Friday, April 19, 2024
36.0°F

Which side of the line is yours?

| October 9, 2018 1:00 AM

Empathy is nice. Compassion is better. But when it comes to shifting cultural attitudes, what counts most is complete understanding. That’s impossible without an exercise in what it is like to live the life of another person.

Or gender.

Jackson Katz, Ph.D., is an internationally renowned author and educator who created the “Mentors in Violence Prevention” program used by the U.S. military. He’s passionate about helping society reach that level of understanding, and takes a creative approach.

“I draw a line down the middle of a chalkboard, sketching a male symbol on one side and a female symbol on the other. Then I ask just the men: What steps do you guys take, on a daily basis, to prevent yourselves from being sexually assaulted?

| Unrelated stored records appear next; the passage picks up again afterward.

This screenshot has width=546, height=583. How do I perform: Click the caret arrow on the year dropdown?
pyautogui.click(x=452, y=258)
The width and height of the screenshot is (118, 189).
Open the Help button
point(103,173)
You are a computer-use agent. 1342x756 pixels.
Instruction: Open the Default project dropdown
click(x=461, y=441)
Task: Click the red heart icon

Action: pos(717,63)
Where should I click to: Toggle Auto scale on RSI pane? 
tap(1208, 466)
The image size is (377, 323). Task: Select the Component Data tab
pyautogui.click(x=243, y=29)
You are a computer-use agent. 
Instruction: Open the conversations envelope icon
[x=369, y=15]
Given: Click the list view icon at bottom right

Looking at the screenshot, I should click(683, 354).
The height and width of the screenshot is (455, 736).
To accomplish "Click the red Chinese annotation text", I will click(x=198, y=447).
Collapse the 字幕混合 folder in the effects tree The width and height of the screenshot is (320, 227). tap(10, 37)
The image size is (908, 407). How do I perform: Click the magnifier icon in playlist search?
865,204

“At first there is a kind of awkward silence as the men try to figure out if they’ve been asked a trick question. The silence gives way to a smattering of nervous laughter. Occasionally, a young a guy will raise his hand and say, ‘I stay out of prison.’

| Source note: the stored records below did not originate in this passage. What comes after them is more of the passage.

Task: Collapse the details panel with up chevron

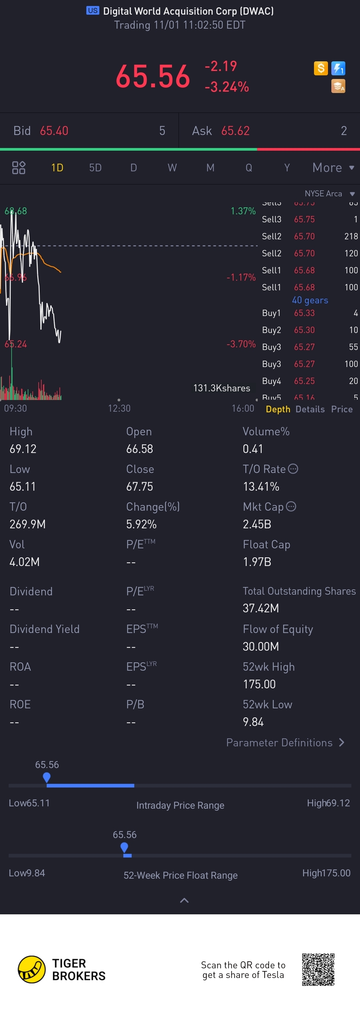Action: (184, 900)
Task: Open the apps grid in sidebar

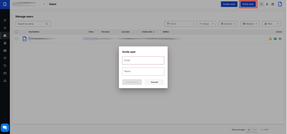Action: 5,20
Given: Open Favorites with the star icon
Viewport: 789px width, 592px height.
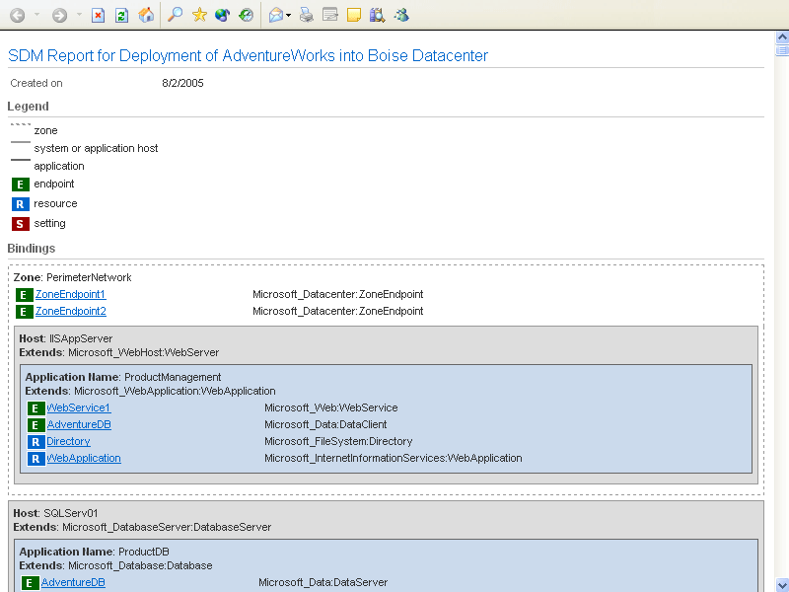Looking at the screenshot, I should 199,15.
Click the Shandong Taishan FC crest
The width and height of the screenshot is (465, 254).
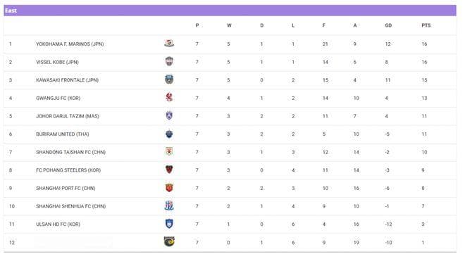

“This is typically followed by another moment of laughter, before someone finally raises his hand and soberly states, ‘Nothing. I don’t think about it.’

“Then I ask the women the same question. What steps do you take on a daily basis to prevent yourselves from being sexually assaulted?

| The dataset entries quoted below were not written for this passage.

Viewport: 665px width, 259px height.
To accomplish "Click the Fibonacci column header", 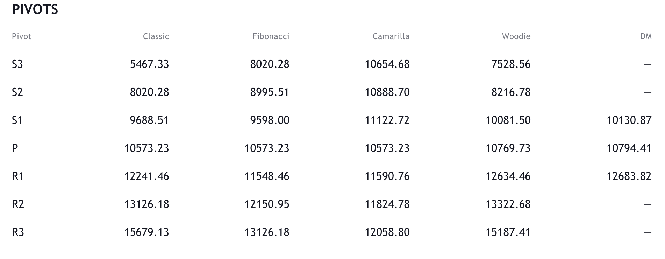I will click(x=271, y=36).
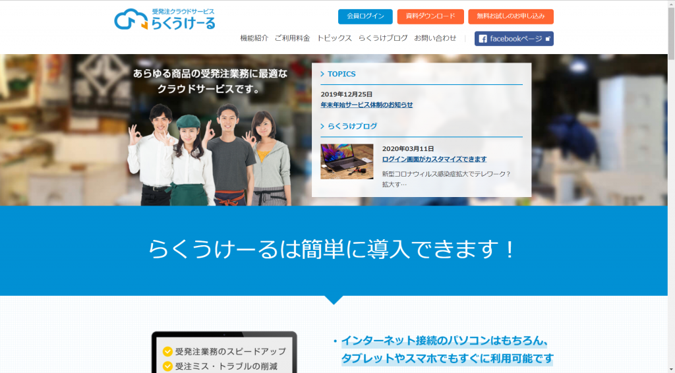Click the scrollbar up arrow

coord(670,5)
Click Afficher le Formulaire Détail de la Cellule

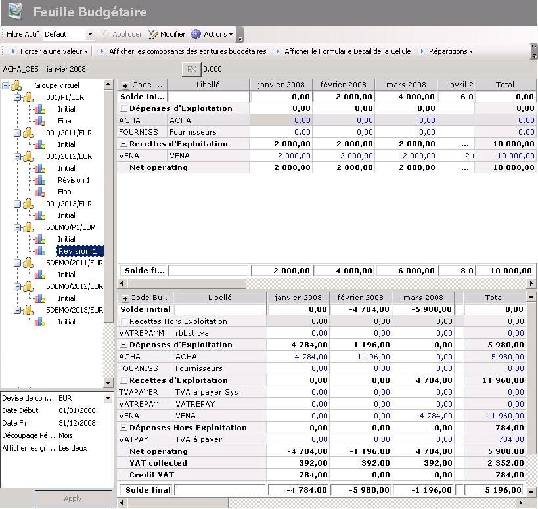pyautogui.click(x=347, y=51)
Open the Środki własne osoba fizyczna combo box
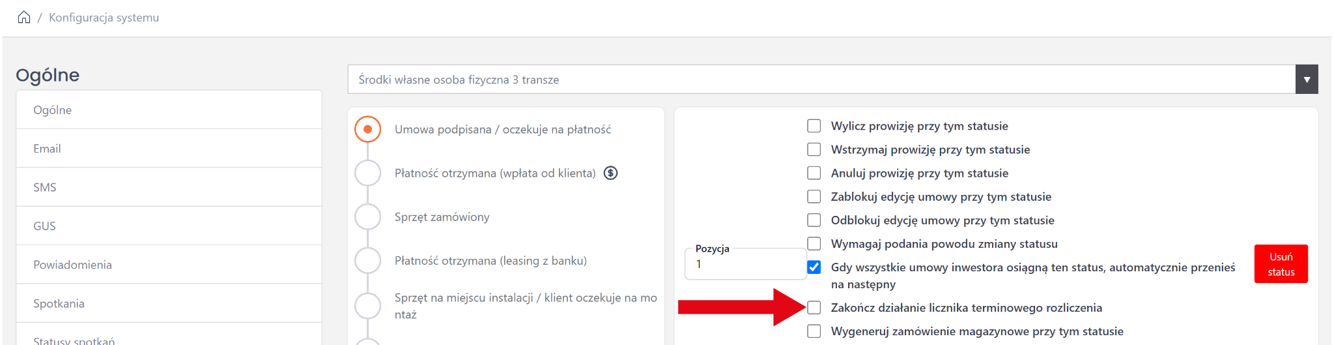1334x345 pixels. click(821, 80)
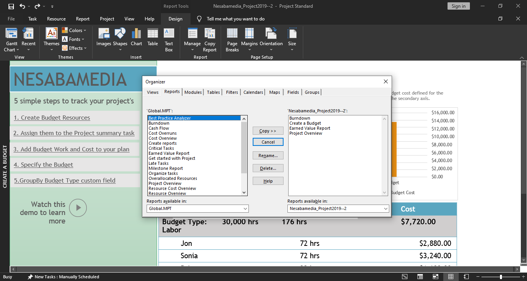This screenshot has height=281, width=527.
Task: Click the Copy Report icon
Action: pos(210,34)
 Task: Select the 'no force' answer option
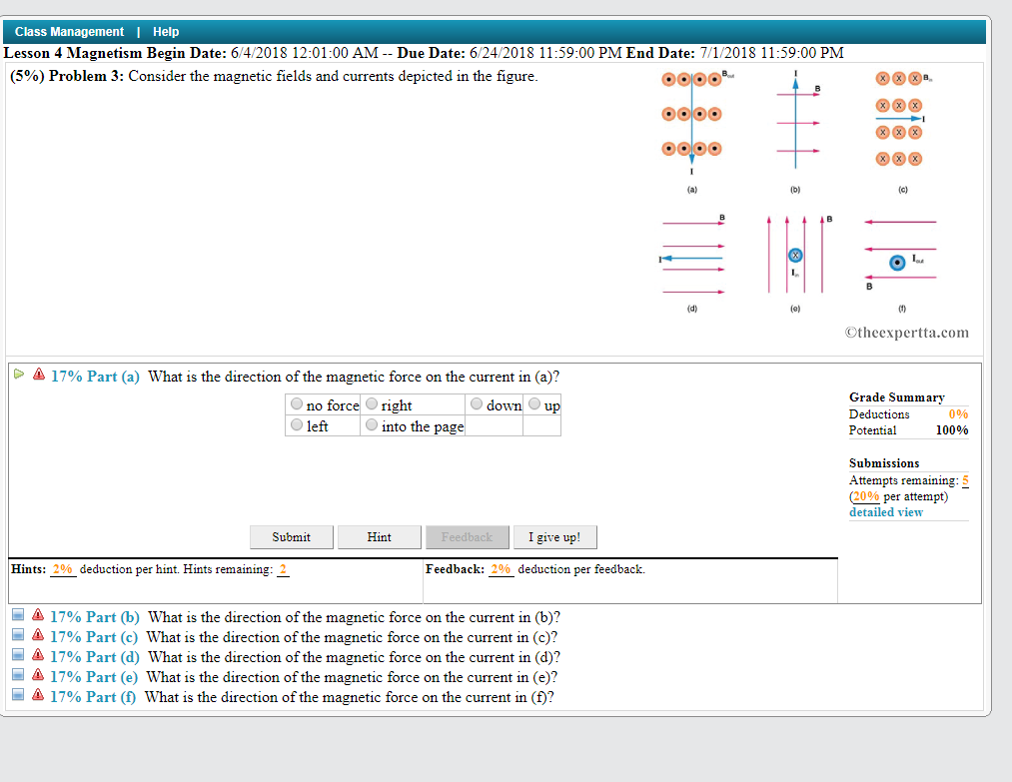pos(297,403)
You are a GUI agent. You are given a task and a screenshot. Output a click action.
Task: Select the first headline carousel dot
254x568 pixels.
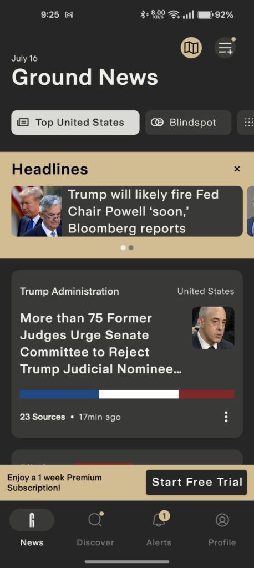[x=123, y=248]
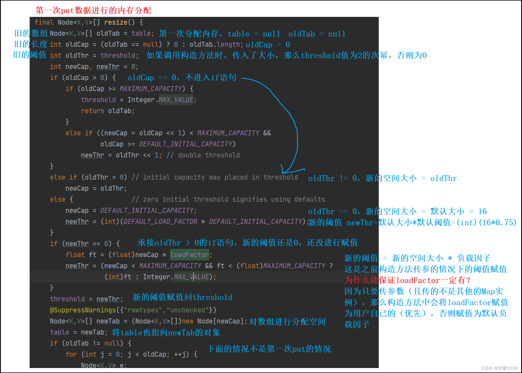Select the resize method name in the signature

(116, 22)
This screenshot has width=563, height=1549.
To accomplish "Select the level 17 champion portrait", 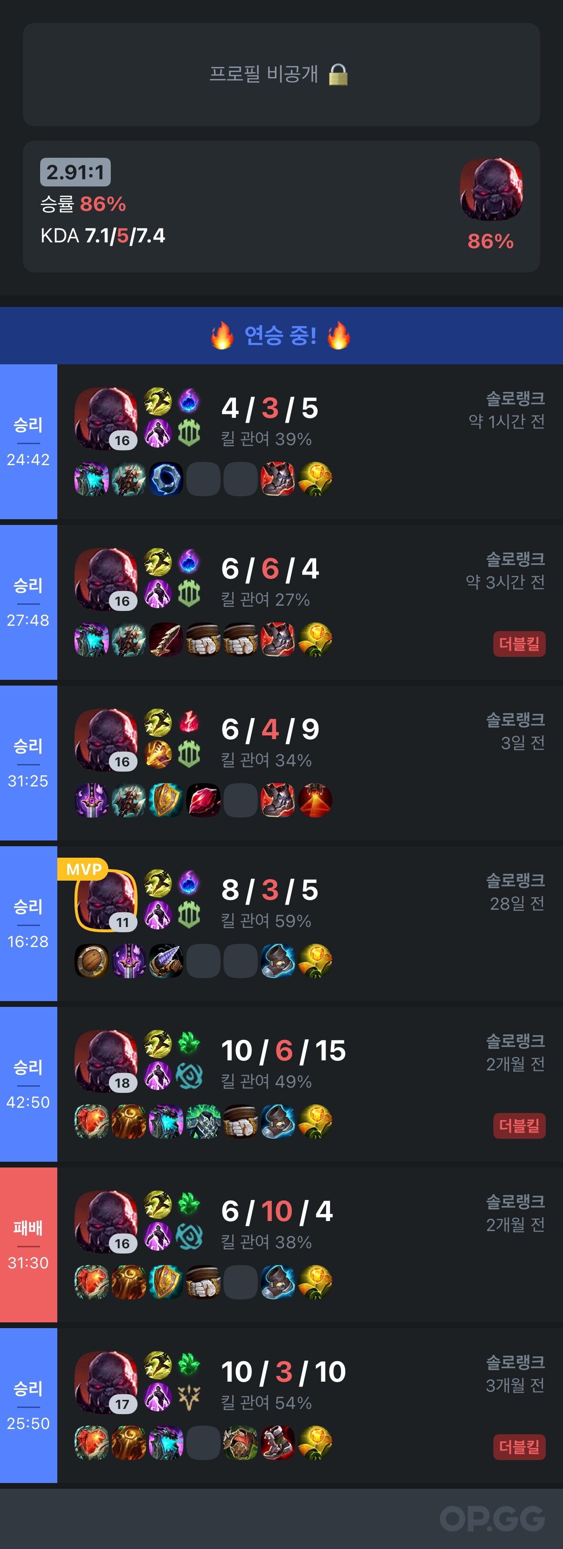I will tap(106, 1382).
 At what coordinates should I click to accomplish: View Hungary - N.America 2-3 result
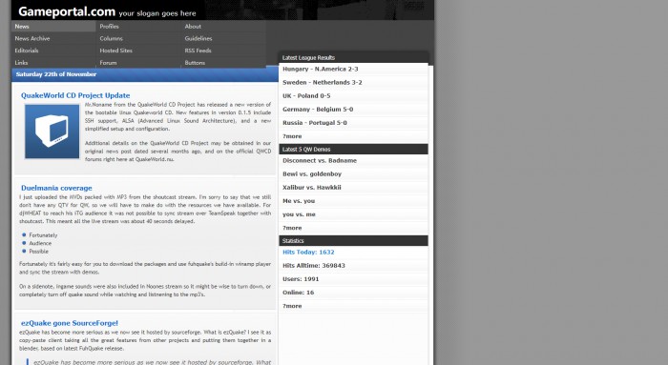(321, 69)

“Women throughout the audience immediately start raising their hands. As the men sit in stunned silence, the women recount safety precautions they take as part of their daily routine.

“Hold my keys as a potential weapon. Look in the back seat of the car before getting in. Carry a cellphone. Don’t go jogging at night. Lock all the windows when I sleep, even on hot summer nights. Be careful not to drink too much. Don’t put my drink down and come back to it; make sure I see it being poured. Own a big dog. Carry Mace or pepper spray. Have an unlisted phone number. Have a man’s voice on my answering machine. Park in well-lit areas. Don’t use parking garages. Don’t get on elevators with only one man, or with a group of men. Vary my route home from work. Watch what I wear. Don’t use highway rest areas. Use a home alarm system. Don’t wear headphones when jogging. Avoid forests or wooded areas, even in the daytime. Don’t take a first-floor apartment. Go out in groups. Own a firearm. Meet men on first dates in public places. Make sure to have a car or cab fare. Don’t make eye contact with men on the street. Make assertive eye contact with men on the street.” — Excerpted from Katz’s 2006 bestselling book, “The Macho Paradox”

If that sounds exhausting or like overkill, you’re on one side of the chalkboard. If it’s all too familiar, you’re on the other — and may be among the estimated one-third of females who have experienced sexual assault at least once (or one-fourth who report it). What’s sadder is that most are assaulted by someone they already know.

Most men are not dangerous, but most women and other vulnerable populations aren’t safe from the minority of men that long list is designed to avoid.

It would be such a relief to shorten it. Culture can do that, when what is and isn’t “normal,” or at least tolerated, changes.

Our daughters, wives, mothers, sisters and children deserve to feel no less free than the other half of the chalkboard.